TASK INSTRUCTIONS: Retype the data in its entirety, with no word changed.

DATA FOR PROCESSING:
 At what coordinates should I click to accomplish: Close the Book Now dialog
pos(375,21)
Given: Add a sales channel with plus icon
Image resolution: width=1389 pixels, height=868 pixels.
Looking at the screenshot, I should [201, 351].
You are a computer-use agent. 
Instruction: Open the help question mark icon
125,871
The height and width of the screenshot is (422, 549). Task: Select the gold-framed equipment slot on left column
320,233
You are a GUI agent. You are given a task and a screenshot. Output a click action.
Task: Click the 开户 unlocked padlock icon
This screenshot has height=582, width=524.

ANSWER AREA:
 At what coordinates should I click to accomplish: Close the Book Now dialog
pos(375,21)
Given: Add a sales channel with plus icon
Image resolution: width=1389 pixels, height=868 pixels.
Looking at the screenshot, I should [201, 351].
You are a computer-use agent. 
Instruction: Open the help question mark icon
125,871
The height and width of the screenshot is (422, 549). Task: Select the gold-framed equipment slot on left column
320,233
You are a GUI agent. You are given a task and a screenshot. Output a click action.
Task: Click the 开户 unlocked padlock icon
This screenshot has height=582, width=524.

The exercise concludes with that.